Step 4: Observe auto scaling

  • Scale-down: After a period of inactivity, Knative automatically scales the service's Pods down to zero to save resources. You can observe the changes in the Pods by running the following command:

    # Continuously watch the Pods in the specified namespace
    kubectl get pods -n default -w

    Alternatively, on the Knative page, click Services, and then click the service name. You can view the running status of the Pods for the current revision at the bottom of the page.

    On the Revision information tab, the Ready/requested Pods column for the current revision shows 0/0, which confirms that the Pods have scaled to zero.

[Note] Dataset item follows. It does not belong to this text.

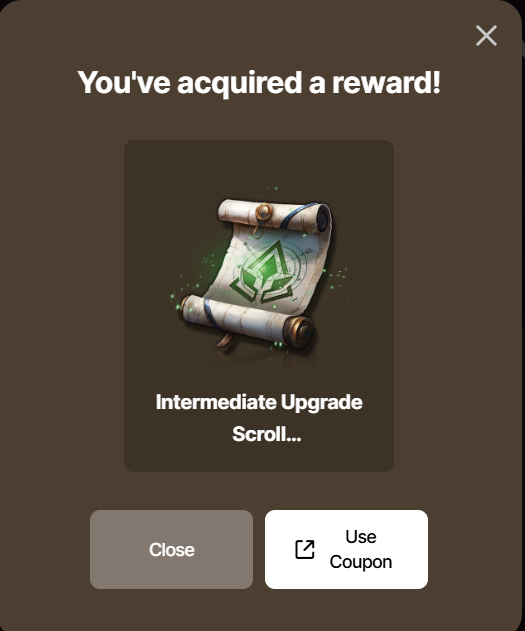Dismiss the reward popup with the X icon
Screen dimensions: 525x631
[x=486, y=36]
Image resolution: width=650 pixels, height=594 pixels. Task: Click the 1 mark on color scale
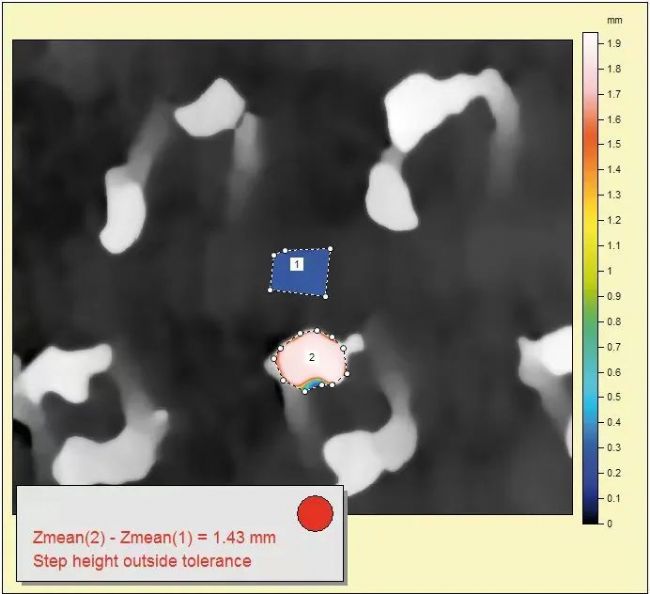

  • Scale-up: When a new request arrives, Knative automatically starts new Pods within seconds to handle the request.

Production recommendations

  • Persist state: The InMemoryStateService and InMemorySessionHistoryService mentioned in the example lose all state and conversation history when a Pod restarts, which makes them unsuitable for production. For production deployments, switch to an implementation backed by Redis or another persistent storage solution.

  • Manage secrets: Do not pass sensitive information like API_KEY directly on the command line or hard-code it in your application. Use Kubernetes Secrets and mount them as environment variables in the container through the Knative Service configuration.

  • Plan resources: Based on your expected workload, stress-test and configure parameters such as --cpu-request, --cpu-limit, --memory-request, and --memory-limit to ensure service performance and stability.

  • Improve observability: Configure log collection (such as Log Service) and monitoring with alerts (such as Application Real-Time Monitoring Service (ARMS)) to troubleshoot issues and monitor service health.

Related operations

  • Update the agent: After modifying the code, rerun the agentscope deploy knative command with a new image tag (for example, --image-tag v1.1) to perform a rolling update.

  • Uninstall the agent:

    # Replace <resource-name> and <namespace> with your actual values
    kubectl delete ksvc <resource-name> -n <namespace>
    This operation only deletes the service in Kubernetes. It does not delete the container image that was pushed to the container registry.